土地への定着性が希薄になるほど不動産としての性格は希薄となり法令の縛りも緩和されてきます。車輪のついたモバイルハウスやテント小屋はこの点で有利だし仮に問題が発生したならば分解・移設が簡単なことは論を待ちません。
トラブルは法規制だけではありません。退職金を費やしてこぎれいな平屋を建てたり古民家を購入して憧れの田舎暮らしを始めた還暦世代がご近所とうまくいかず、撤退するというケースもあるようです。その安くない投下資本はどぶに捨てることになってしまいます。

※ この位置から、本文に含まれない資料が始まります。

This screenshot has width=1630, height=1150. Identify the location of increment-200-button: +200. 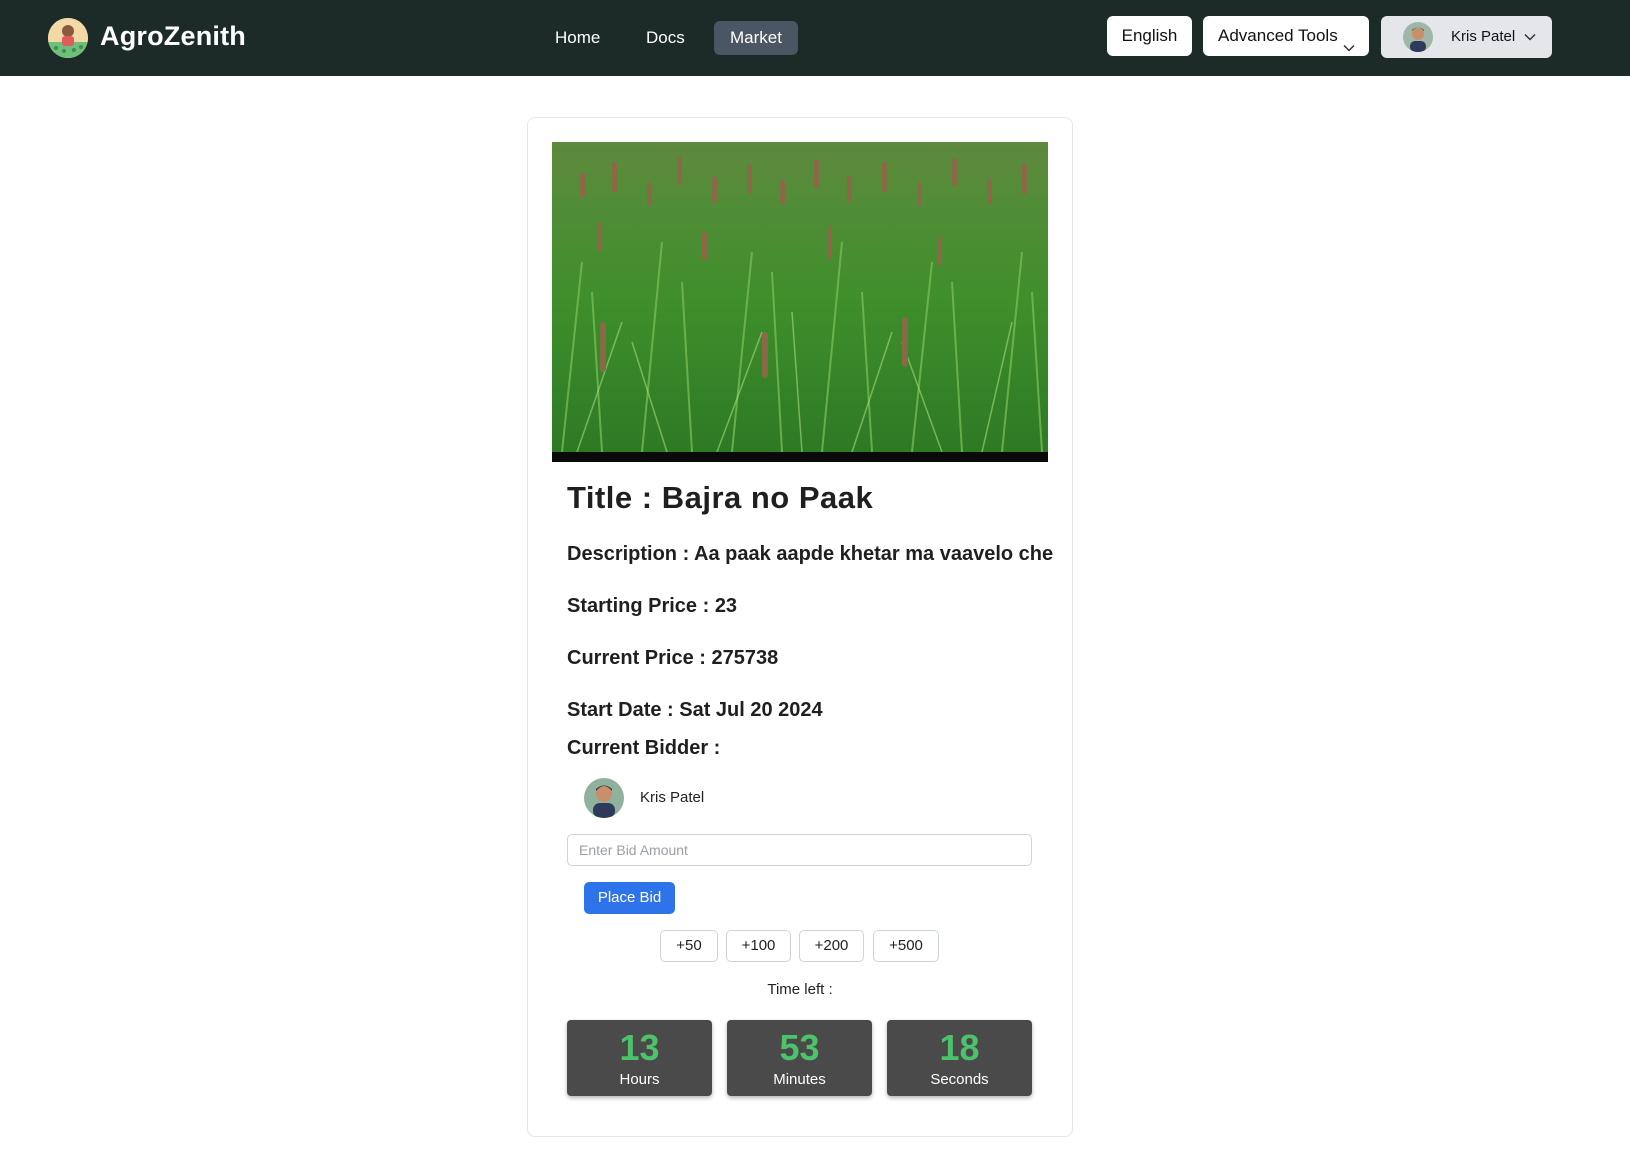
(832, 946).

50万円の限界分譲地と数万円のテントハウスなら仮にそうなっても軽傷で済みます。
4 地震による圧死事故回避
日本画家東山魁夷は親しかった川端康成から“京都らしい町家の風景がどんどん失
われている。今のうちにその風景を描いておくべき”と言われ、美しい日本瓦の民家
を描いています。其れからずいぶん経ち、今、京都を見ても寺社を除いてそう言った
風景はほとんど見られません。
しかし元旦の能登半島地震でそのかっての京都のような美しい屋根の姿がこれほど
多く残っていたことに、そしてそれが下の居住者にむごい結果をもたらしたことに愕
然としました。
山陽新聞より 1/5
1/8読売新聞より引用
ここまで来たらその屋根風景はむしろ避けるべきということになってしまうでしょ
う。そして太い梁に価値を見出す古民家ブームも再検討すべきことになるでしょう。
避難の人が逃げ込んだ農業用ビニールハウスは軽量です。ビニールを張った細いパイ
プは曲がり、変形しても即、命を奪うことにはなりにくいものです。
とにかく落下するような重量物は頭上におきたくないと考えます。
5 家を建てることのむなしさ-鴨長明の住居感-
教科書に出てくる方丈記は冒頭部分があまりに目立っていますが、全体を眺めると
災害にかかわるところ、住居へのこだわりとその自己の心情への嫌悪、これらを取り
巻き、そこに流れる無常観といったものを感じます。
考えてみれば牛に運ばせ、組み立てた方丈庵も昔のテント小屋です。